Database "frozen" on ALTER TABLE

The command you wish to run does take an ACCESS EXCLUSIVE lock on the table, preventing all other access to that table. But the duration of this lock should be just a few milliseconds, as adding a column like the one you want to add does not require the table to be re-written, it just requires metadata to be updated.

Where the problem can come in, and I bet you dollars to donuts that it is the problem you are seeing, is in lock priorities. Someone has a weak lock, like ACCESS SHARE lock, on that table, and they are camping on it indefinitely (maybe an idle-in-transaction connection which has been leaked? Someone who opened psql, started a query in a repeatable read mode, and then went on vacation?).

The ADD COLUMN tries to take the ACCESS EXCLUSIVE it needs, and it queues up behind the first lock.

Now all future lock requests queue up behind the waiting ACCESS EXCLUSIVE request.

Conceptually, incoming lock requests which are compatible with the already-granted lock could jump over the waiting ACCESS EXCLUSIVE and be granted out of turn, but that is not how PostgreSQL does it.

You need to find the process which is holding the long-lived weak lock.

You can do this by querying the pg_locks table.

select * from pg_locks where 
    granted and relation = 'cliente'::regclass \x\g\x

If you do this while everything is locked up, you should get only one answer (unless there are multiple long-lived culprits). If you do this after you already killed the ADD COLUMN, then you might see lots of granted locks, but if you repeat it a few times there should one or a few which are staying around each time.

You can then take the PID that you got from pg_lock, and query with that into pg_stat_activity to see what the offender is doing:

select * from pg_stat_activity where pid=28731 \x\g\x

...

backend_start    | 2016-03-22 13:08:30.849405-07
xact_start       | 2016-03-22 13:08:36.797703-07
query_start      | 2016-03-22 13:08:36.799021-07
state_change     | 2016-03-22 13:08:36.824369-07
waiting          | f
state            | idle in transaction
backend_xid      |
backend_xmin     |
query            | select * from cliente limit 4;

So, it ran a query, inside a transaction, and then went idle without ever closing the transaction. It is now 13:13, so they have been idle for 5 minutes.


DDL operations usually lock the object they are acting upon, so should not be performed outside planned maintenance windows (when your users are expecting disruption or the system to be completely offline for up to a planned amount of time) - there is nothing you can do about this easily1.

Some operations only keep a write lock, so your application can keep serving requests that only read the affected objects.

The documentation seems pretty good at listing what locks are likely to be held by DDL operations.

This blog entry has a summary which suggests adding a column can be an online operation if the column is nullable and does not have a default value or unique constraint, though that implies that the statement you state should have been run without locks (as IIRC postgres defaults columns to being NULLable unless you explicitly state otherwise). Did you run any other operations after the add column? Perhaps creating an index upon it (which would take a write lock on the table by default)?

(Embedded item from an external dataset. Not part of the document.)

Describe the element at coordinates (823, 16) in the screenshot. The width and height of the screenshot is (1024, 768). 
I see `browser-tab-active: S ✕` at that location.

1 Some replication/clustering/mirroring arrangements would allow you to update a mirror (pausing updates to it during the change and replaying them after), switch over to using that copy as the live one, and so on until each copy is updated, so the downtime is limited to the time is takes to replay the changes made during the DDL operation. Live operations like that are not without risk though, so unless you absolutely can't it is recommended you instead arrange a proper maintenance window to perform and verify structural updates in.